Friends (from left) Toby Stoddart and Tenson Dalby are filmed by Jamie Farmer for their entry in...
Friends (from left) Toby Stoddart and Tenson Dalby are filmed by Jamie Farmer for their entry in a national 48-hour film-making contest. PHOTOS: LINDA ROBERTSON
Have those car keys really become invisible?

Missing car keys have caused many people a great deal of grief over the years.

However, several Dunedin friends had to face that invisibility question with extra intensity during the latest national Vista Foundation 48Hours film-making contest at the weekend.

Adding to the urgency of the script for the five-minute film was the idea that one of the characters was a busy businessman, needing to rush away to an important meeting but unable to find his keys.

And the businessman, played by Wyatt Ryder (22), was starting to suspect that a flatmate, who had the quirky power of making objects become invisible, may have done just that with the keys.

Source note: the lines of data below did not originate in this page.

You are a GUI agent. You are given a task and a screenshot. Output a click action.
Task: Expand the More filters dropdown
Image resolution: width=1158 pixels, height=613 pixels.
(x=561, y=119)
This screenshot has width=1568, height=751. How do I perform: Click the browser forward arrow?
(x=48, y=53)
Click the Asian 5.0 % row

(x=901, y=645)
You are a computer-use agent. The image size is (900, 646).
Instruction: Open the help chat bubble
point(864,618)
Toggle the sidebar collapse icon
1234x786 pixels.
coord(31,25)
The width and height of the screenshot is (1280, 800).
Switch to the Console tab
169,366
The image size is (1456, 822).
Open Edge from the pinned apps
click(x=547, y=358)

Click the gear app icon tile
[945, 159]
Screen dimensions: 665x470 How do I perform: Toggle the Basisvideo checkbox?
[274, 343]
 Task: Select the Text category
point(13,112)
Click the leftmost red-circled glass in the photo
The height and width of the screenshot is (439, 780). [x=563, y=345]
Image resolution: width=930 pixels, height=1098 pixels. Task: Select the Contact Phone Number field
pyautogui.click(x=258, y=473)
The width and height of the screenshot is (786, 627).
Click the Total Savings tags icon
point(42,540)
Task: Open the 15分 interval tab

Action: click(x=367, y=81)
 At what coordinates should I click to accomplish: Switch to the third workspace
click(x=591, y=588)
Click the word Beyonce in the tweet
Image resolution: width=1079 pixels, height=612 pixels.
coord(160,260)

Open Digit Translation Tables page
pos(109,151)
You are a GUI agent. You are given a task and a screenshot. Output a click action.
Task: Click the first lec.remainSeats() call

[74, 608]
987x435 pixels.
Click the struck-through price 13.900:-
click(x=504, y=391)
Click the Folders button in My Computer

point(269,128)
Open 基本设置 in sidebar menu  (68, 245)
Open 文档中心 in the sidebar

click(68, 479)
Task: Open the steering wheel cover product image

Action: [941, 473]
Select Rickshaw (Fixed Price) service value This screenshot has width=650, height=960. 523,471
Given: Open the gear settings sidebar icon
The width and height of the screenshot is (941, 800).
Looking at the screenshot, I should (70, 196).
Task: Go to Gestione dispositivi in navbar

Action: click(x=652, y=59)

The four friends, project co-ordinator Jamie Farmer (26), now of Christchurch, Toby Stoddart (23), Mr Ryder, and Tenson Dalby (23), the man with the invisibility powers, were well suited to working on the project together.

They are all University of Otago BA film, media and communication graduates, and over the years have eaten plenty of pizza and watched plenty of bad movies together, they joked.

They started grappling with their film project at 7pm on Friday and had until 7pm yesterday to upload their film’s digital file to the national organisers, via the internet.

And on Saturday, they were already busily at work, doing their main filming before adding any special effects and doing any re-shoots, and doing the editing.

Several of the film-makers had to act in the nearly zero-budget film, but, making that easier, they decided to "play" themselves, using their own names.

"It’s a lot of fun.

"I wish we had more than 48 hours," Mr Ryder, who is also an Otago Daily Times reporter, said.

Having had the same Otago training in film-making, "it’s nice because we all know what we’re doing for once!" he joked.

Competition organisers required the film-makers to include at least one invisible object — hence, in this mini-movie, the apparently invisible keys.

However, this group of film-makers took the invisibility concept a lot further.

Their film script, which they wrote in a few hours on Friday night, called for Mr Dalby to have some extra powers, namely the ability to make everyday objects, including car keys, invisible.

Some tortured scriptwriters and other film-makers have at times stayed up all night to meet tight production deadlines.

However, these friends had eight hours’ sleep both nights, and on Saturday said the overall mood was "relaxed".

Final editing, special effects and any extra shooting was completed yesterday for this project, which organisers said was one of 23 being produced for the competition, in Otago-Southland.